• WORK ORDER: In the records, find every line with the word "Task" and copy it out.

Dataset excerpts:
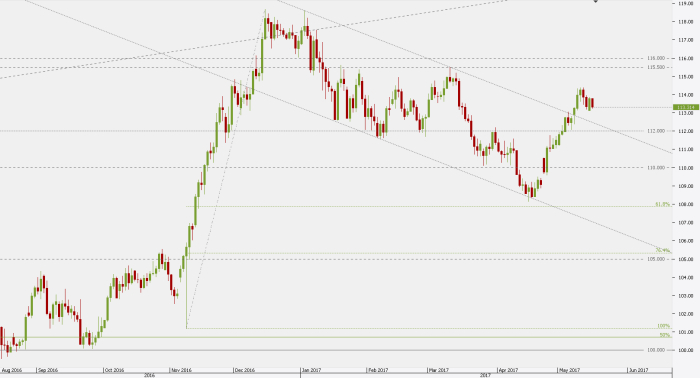Click the 100.000 horizontal line label

(656, 350)
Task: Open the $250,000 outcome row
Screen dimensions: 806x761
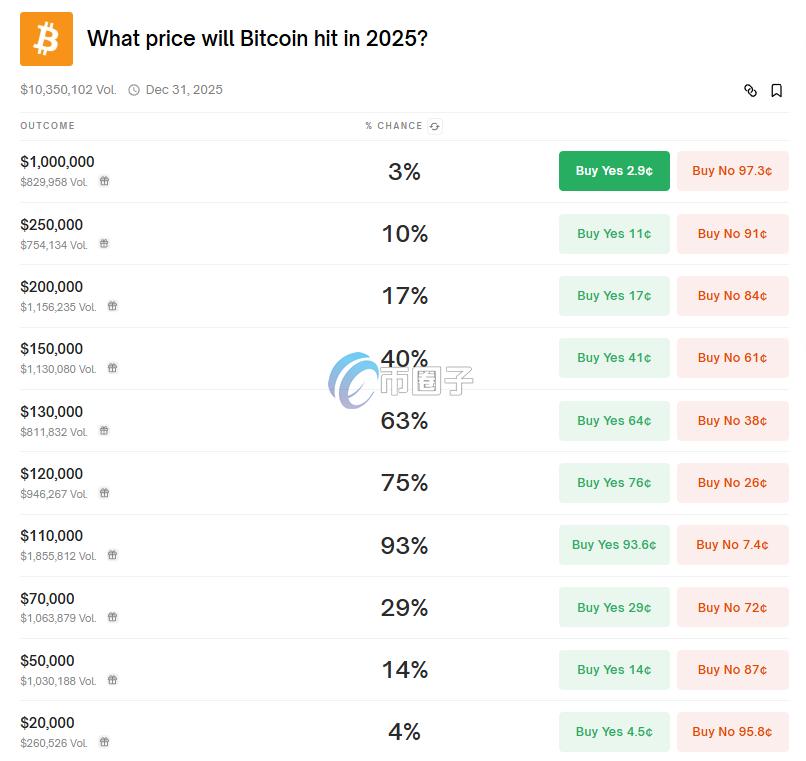Action: click(51, 225)
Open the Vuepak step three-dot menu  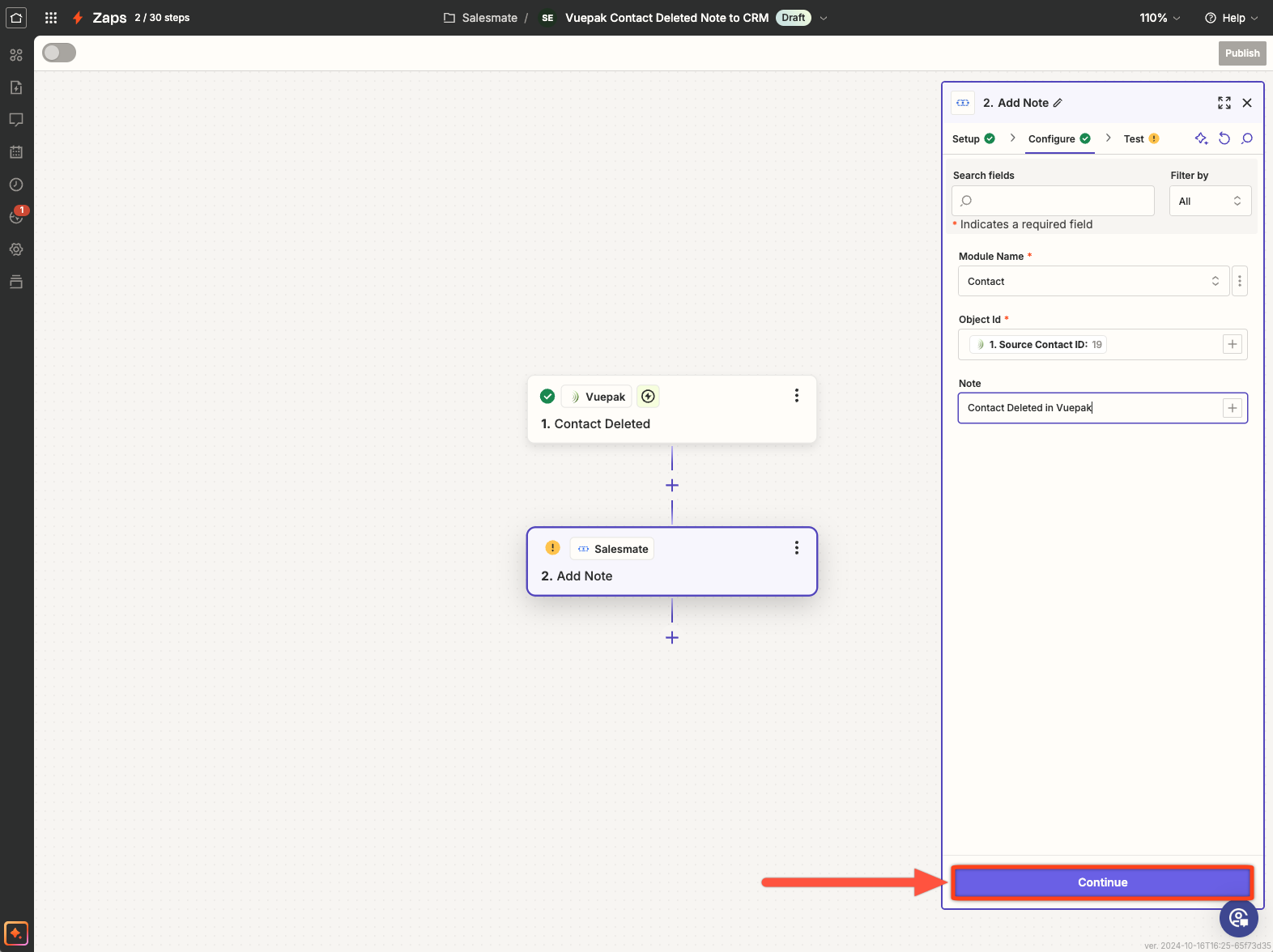click(796, 396)
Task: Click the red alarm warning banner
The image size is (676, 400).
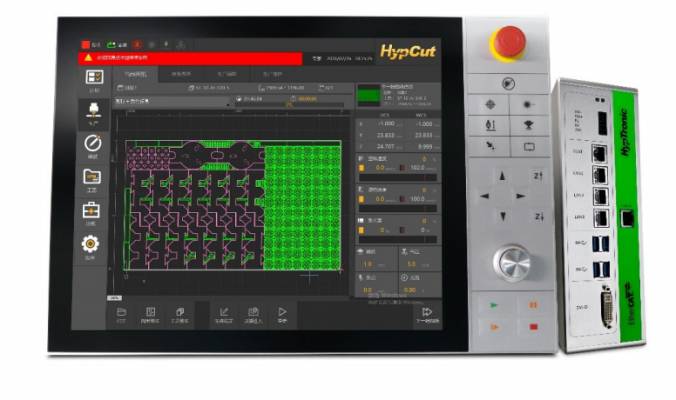Action: point(190,58)
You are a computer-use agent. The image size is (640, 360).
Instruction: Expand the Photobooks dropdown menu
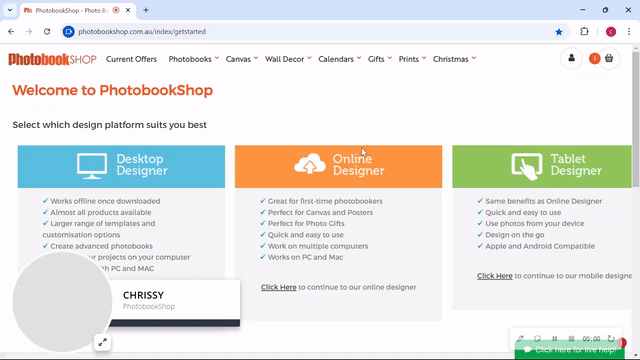point(194,59)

• EXERCISE ANSWER:
Task: Open the $250,000 outcome row
Task: Click the red alarm warning banner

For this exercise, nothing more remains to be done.